Altro aspetto dell’impresa come proprietà dell’industria è l’ingegneria: l’ingegneria specifica il calcolo. ll brainworking è questione di dispositivo del calcolo, dunque di dispositivo dell’ingegneria pragmatica. L’ingegno si nutre dell’industria, dunque niente ingegno senza la macchina e la tecnica, senza l’invenzione e l’arte. “Meraviglie dell’arte d’ingegno machinatorica!”, scrive Leonardo (Manoscritto I dell’Institut de France, 57 v). L’ingegno si esercita entro il fare, con la combinazione dell’invenzione e dell’arte, della differenza e della varietà, e trae all’astuzia: “L’astuzia (…) appartiene all’ingegno”, scrive Giacomo Leopardi nei Pensieri, anche se “è usata moltissime volte per supplire alla scarsità di esso ingegno”. Con l’ingegno, l’astuzia risulta pragmatica, propria delle cose che si fanno secondo l’occorrenza, non è l’astuzia della ragione, che persegue, secondo Friedrich Hegel, i propri fini. In “scarsità di esso d’ingegno”.
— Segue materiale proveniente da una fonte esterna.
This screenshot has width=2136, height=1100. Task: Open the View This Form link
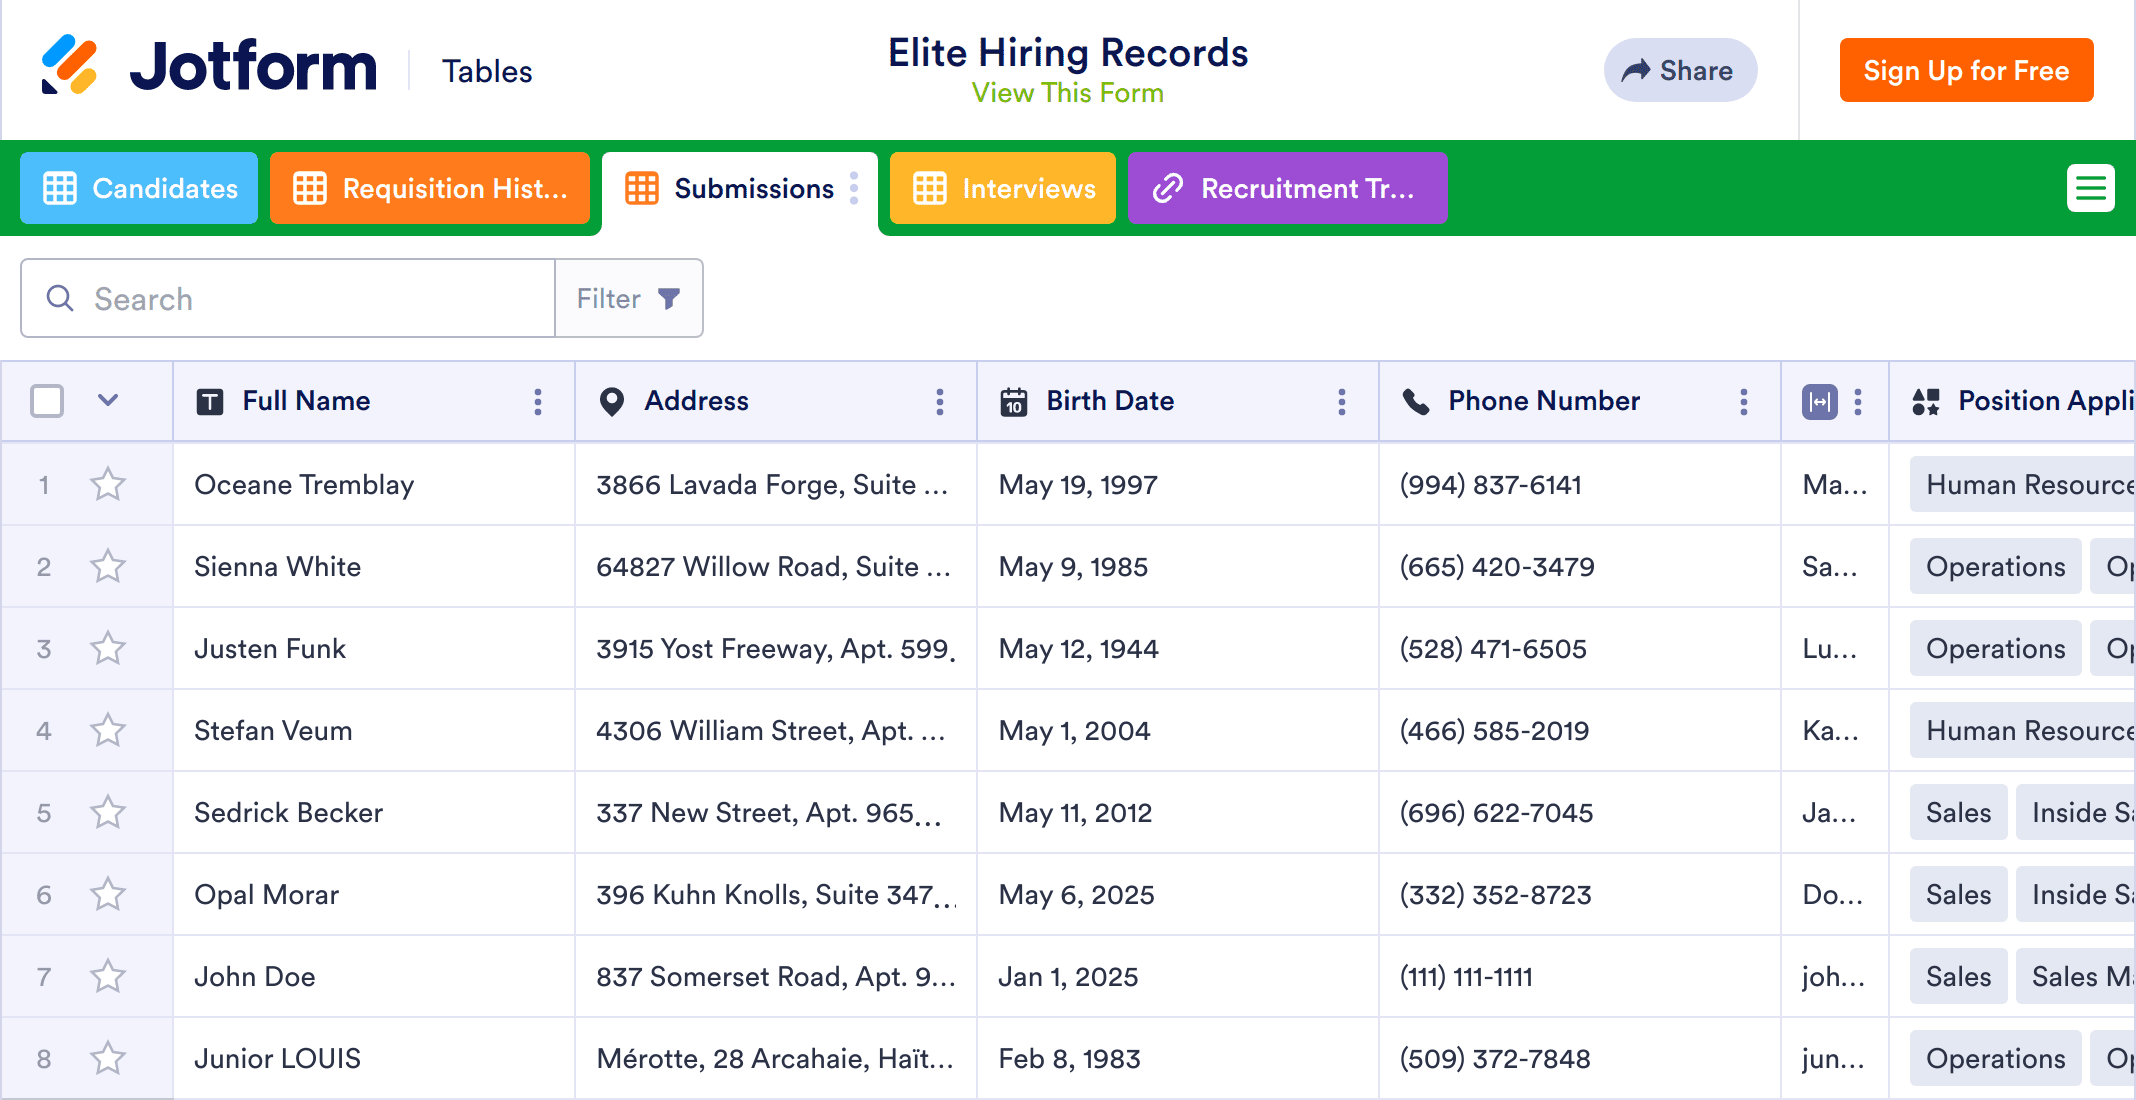[x=1067, y=93]
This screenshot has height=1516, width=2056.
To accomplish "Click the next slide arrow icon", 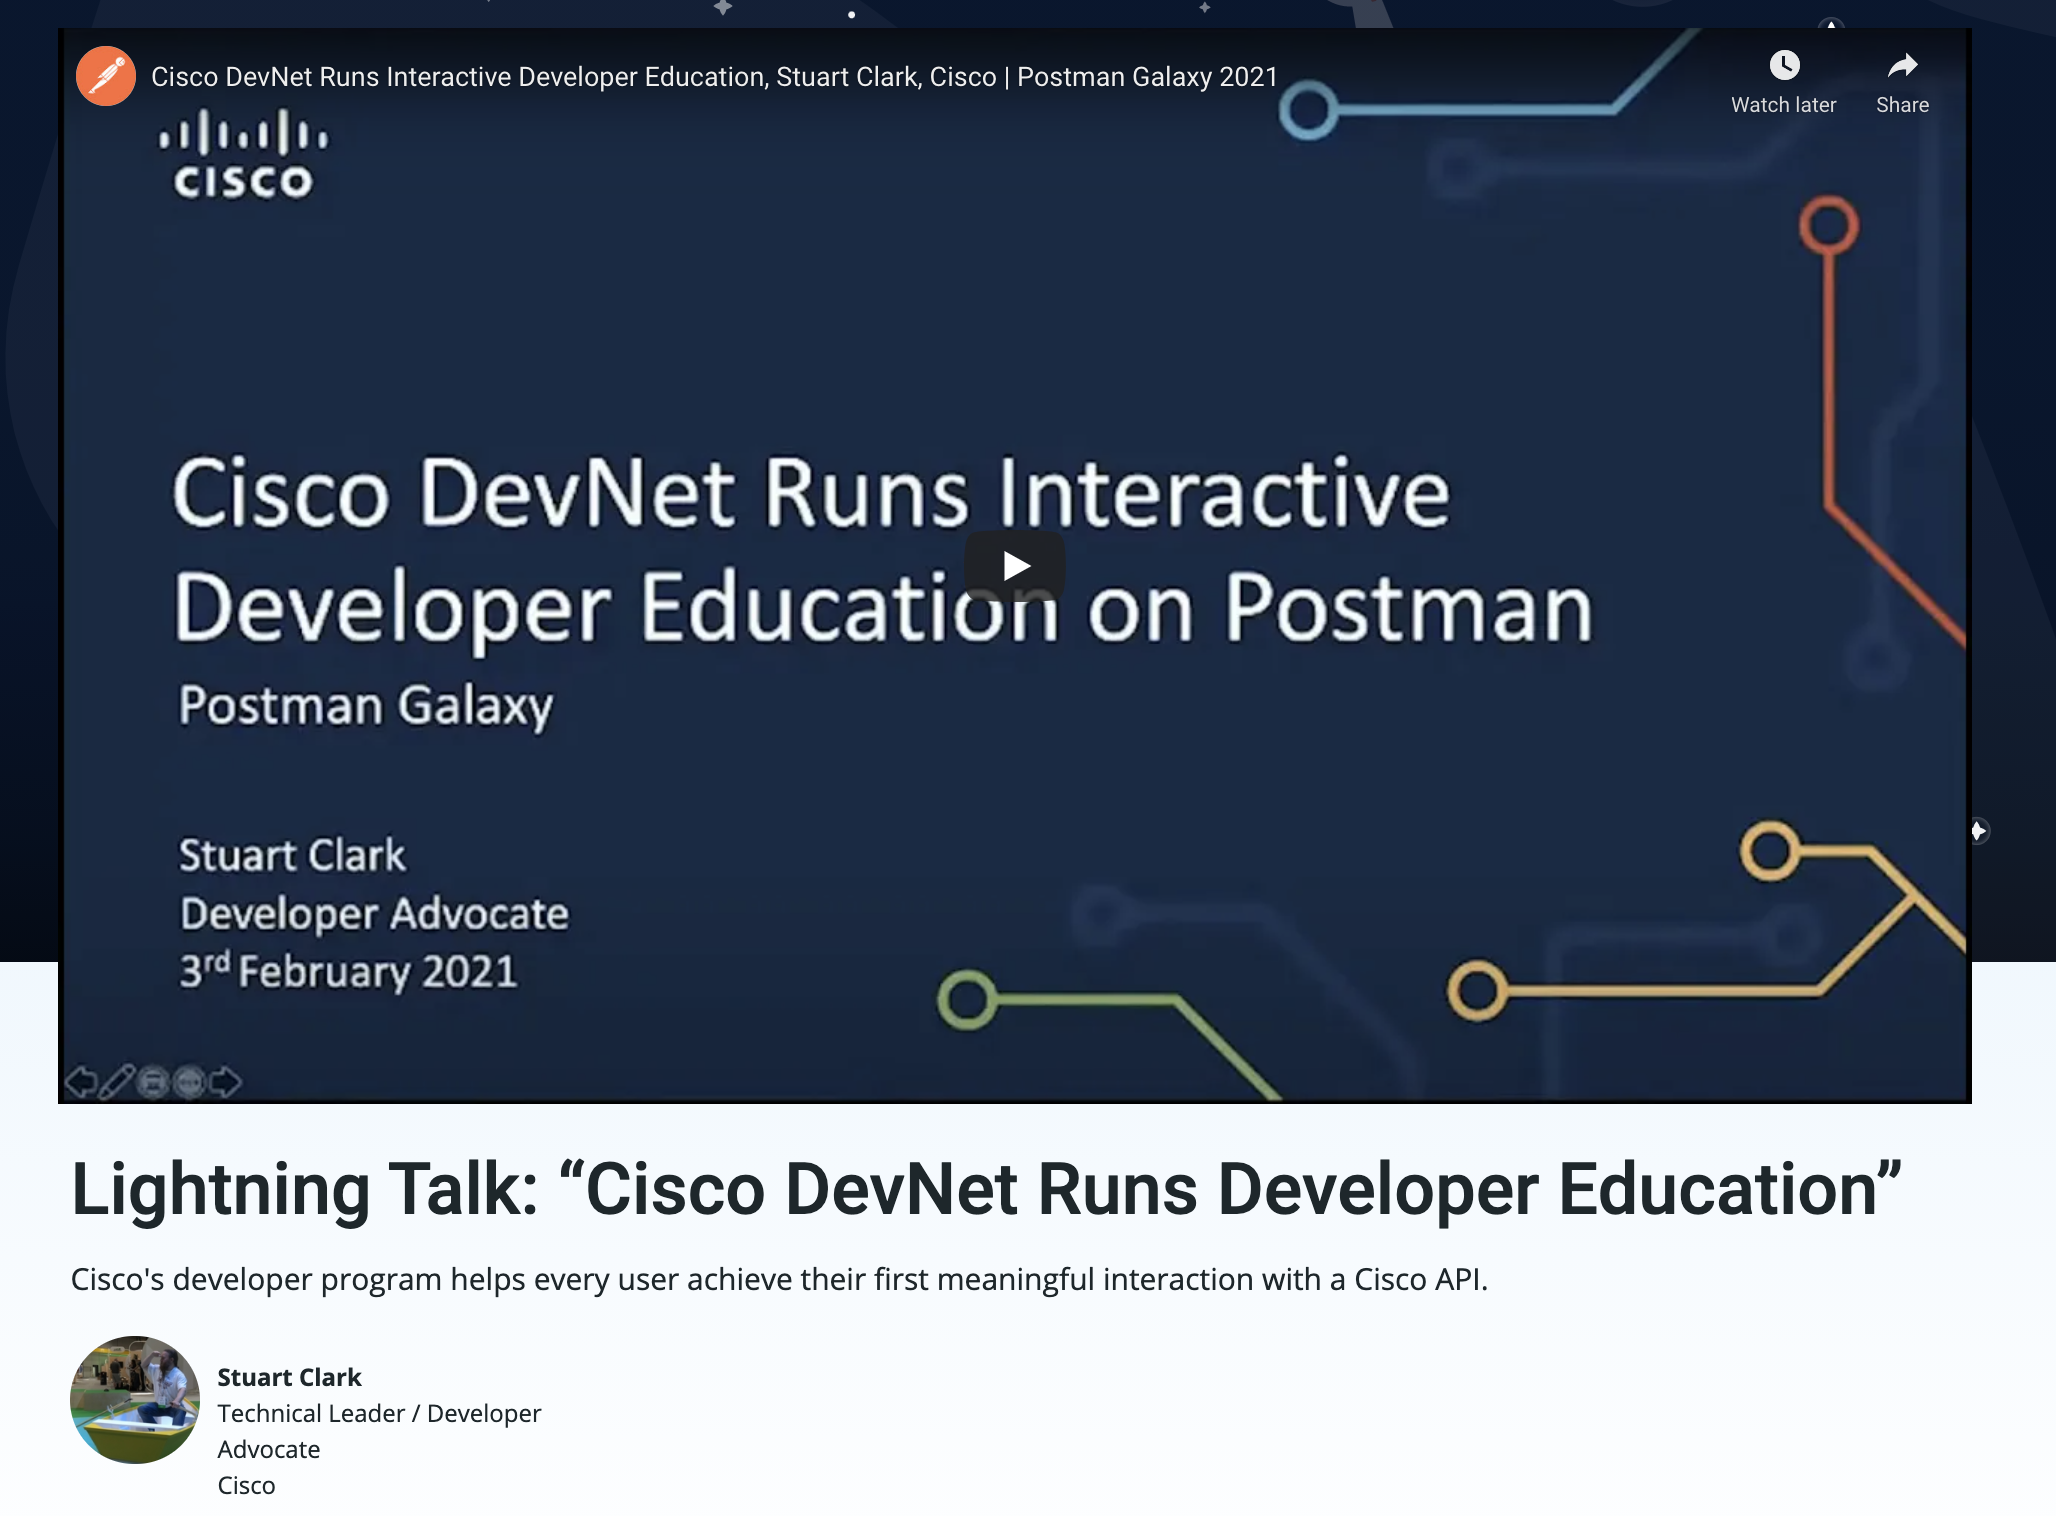I will 226,1082.
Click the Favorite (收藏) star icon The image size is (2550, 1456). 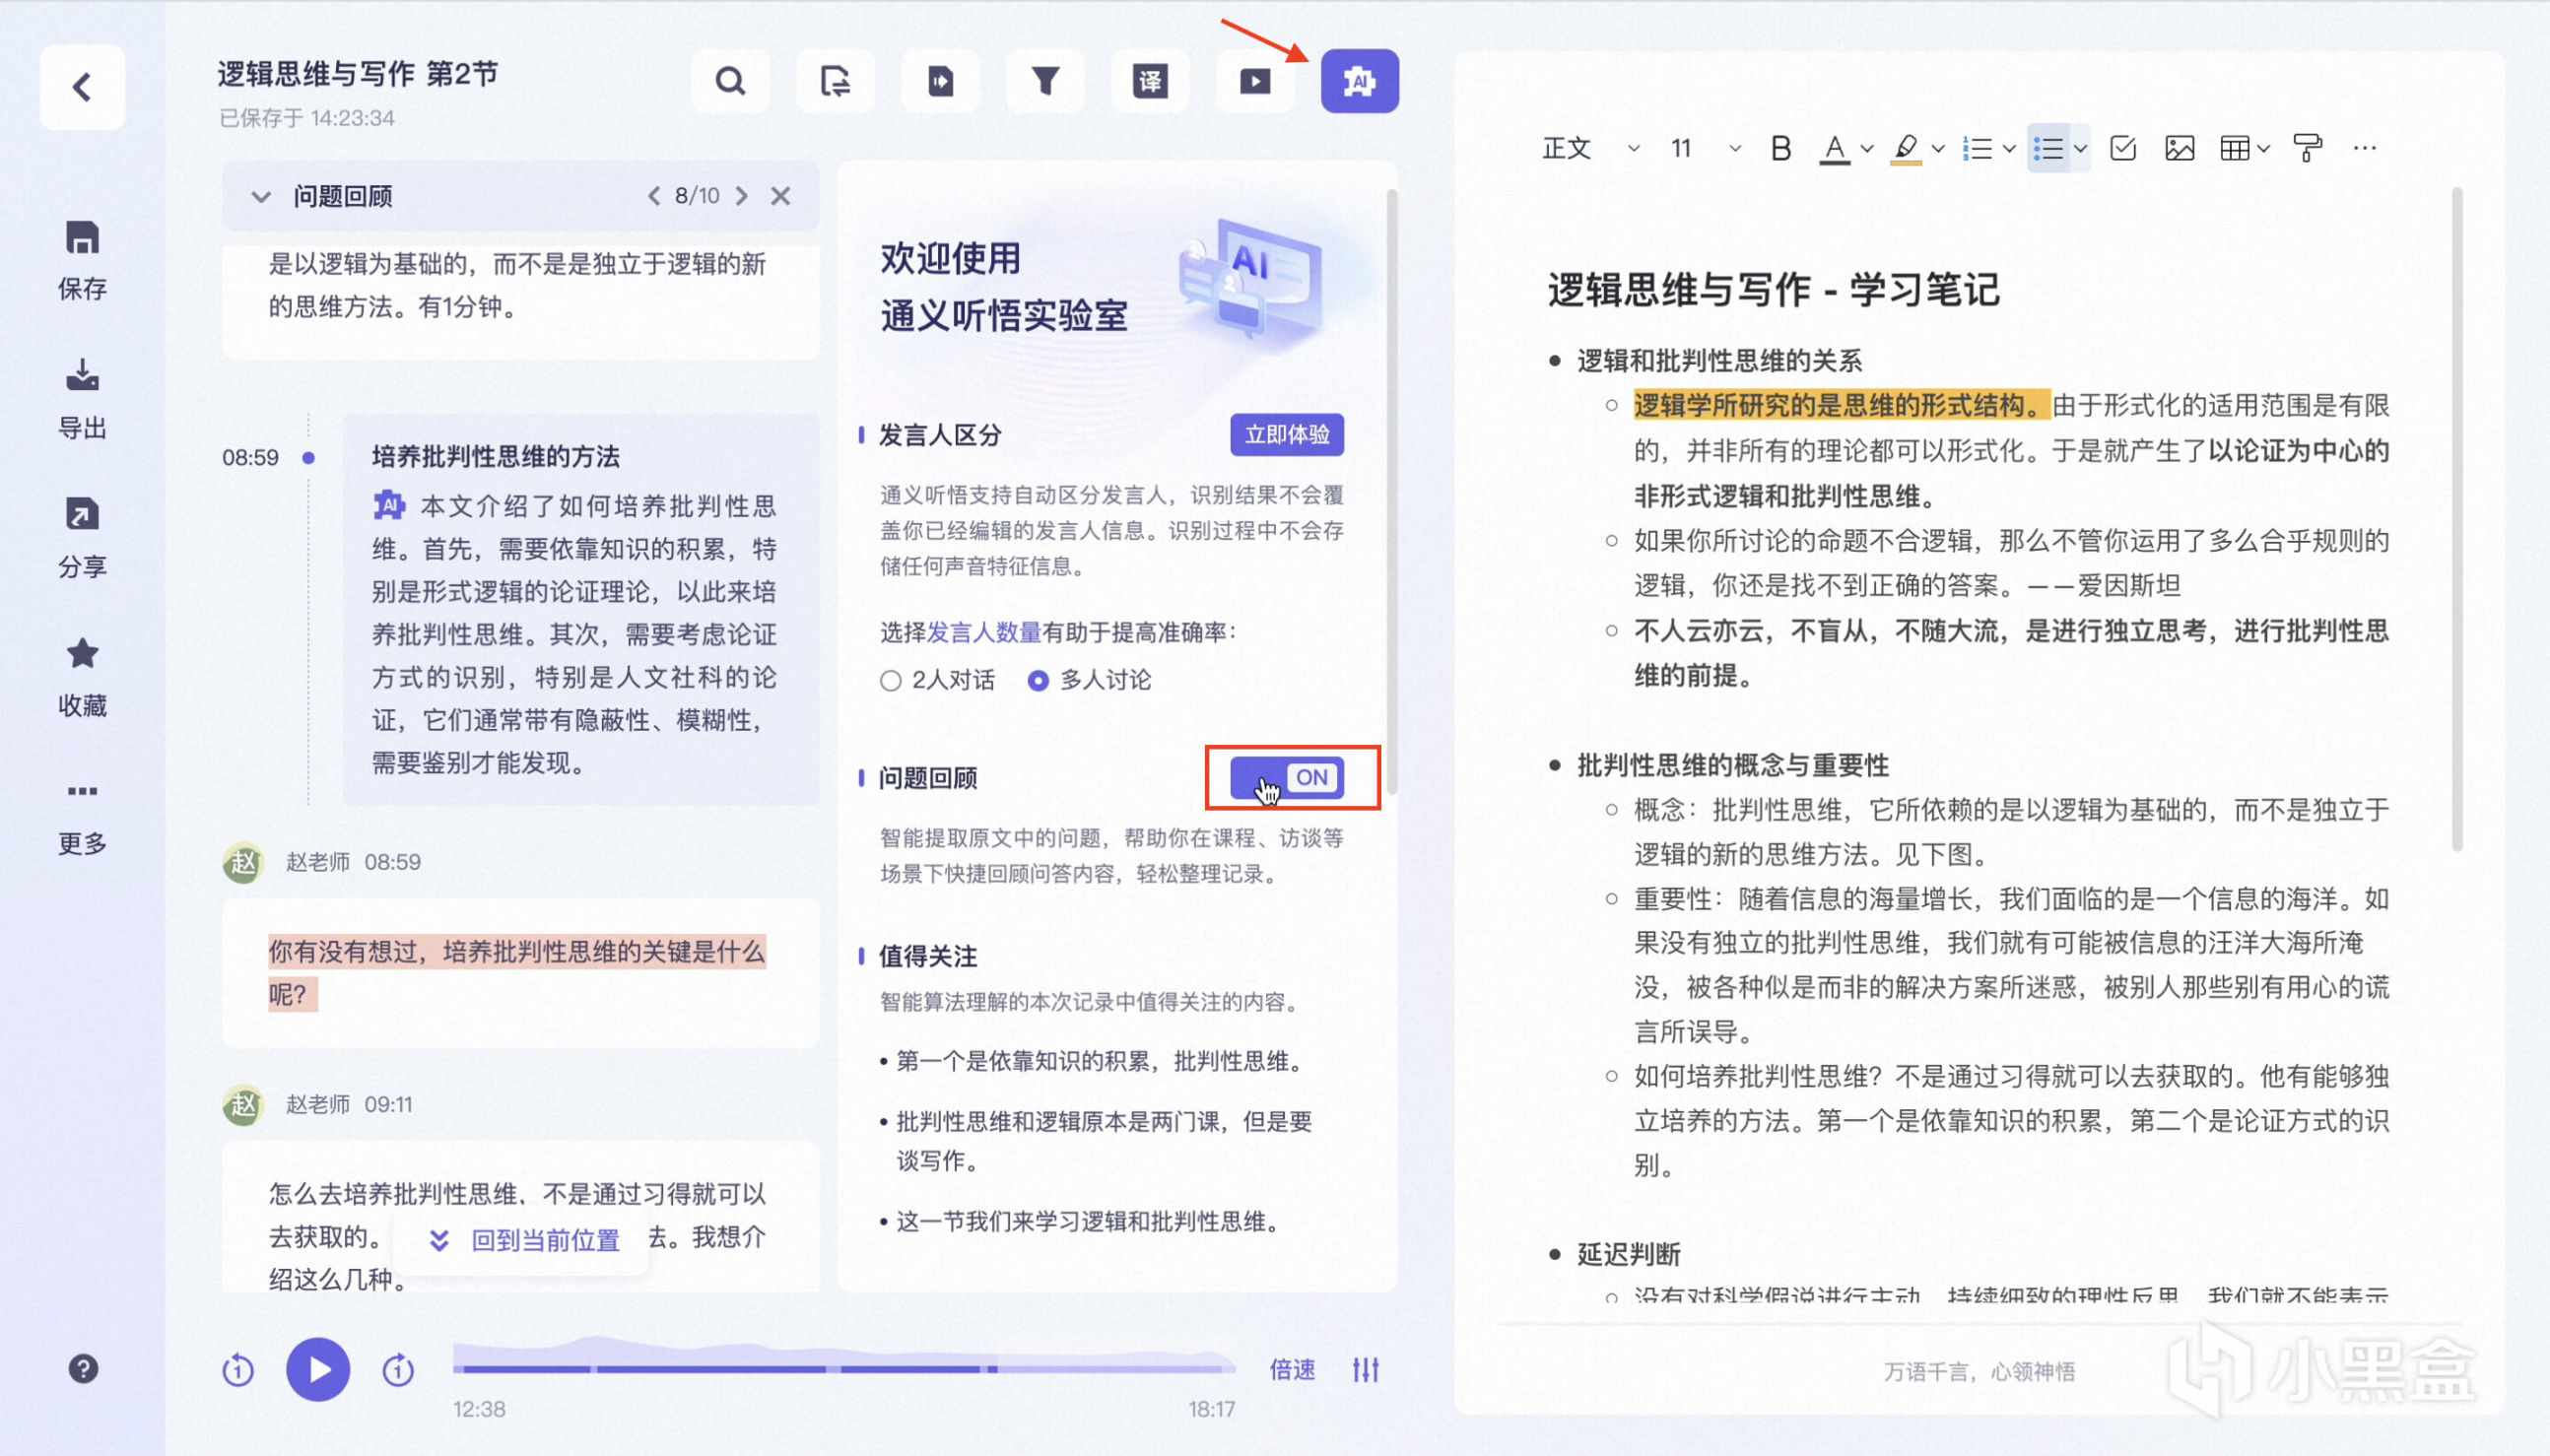[x=82, y=654]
La macchina e la tecnica trovano la loro utilità nel télos, nel consentire la finalizzazione dell’azione? L’arte è forse variabile, dunque destinata a finire, a vantaggio del trionfo hegeliano dello spirito? L’invenzione e l’arte non si sottopongono alla causa finale, perché l’ingegneria sfata la religione della morte, l’idea di fine del tempo. L’ingegneria s’instaura secondo la contingenza, per cui senza ingegneria l’impresa sarebbe votata all’automaticismo magico e ipnotico, sarebbe determinata dagli algoritmi, si atterrebbe alle mitologie ambientaliste e transumaniste.
Ingegneria del tempo, ingegneria strutturale, ingegneria industriale, ingegneria gestionale, ingegneria civile.
Il genio non è nazionale, non è lo spirito della nazione, lo spirito del popolo. Non c’è lo spirito del tempo, che porterebbe allo spirito della poesia, allo spirito dell’impresa, allo spirito della politica.
Lo spirito del tempo sarebbe lo spirito senza il tempo, per questo trarrebbe con sé l’idea di ritorno, di ghénos ideale, d’illuminazione. Scrive Leonardo da Vinci: “Chi fugge le ombre fugge dalla gloria dell’arte appresso i nobili ingegni, e l’acquista appresso l’ignorante volgo il quale nulla più desidera che bellezza di colori” (Codice urbinate, 406). E altrove annota: “L’Italia si affinisce di boni ingegni”. L’ingegneria, la generosità. L’ingegno trae alla finezza, non ai fini, giunge alla luce dell’intendimento, non all’illuminazione. L’idea senza ritorno e senza ghénos opera alla riuscita, per cui Machiavelli può offrire la lezione dell’impresa industriale: “Ciascuno secondo lo ingegno et fantasia sua si governa” (Ghiribizzi).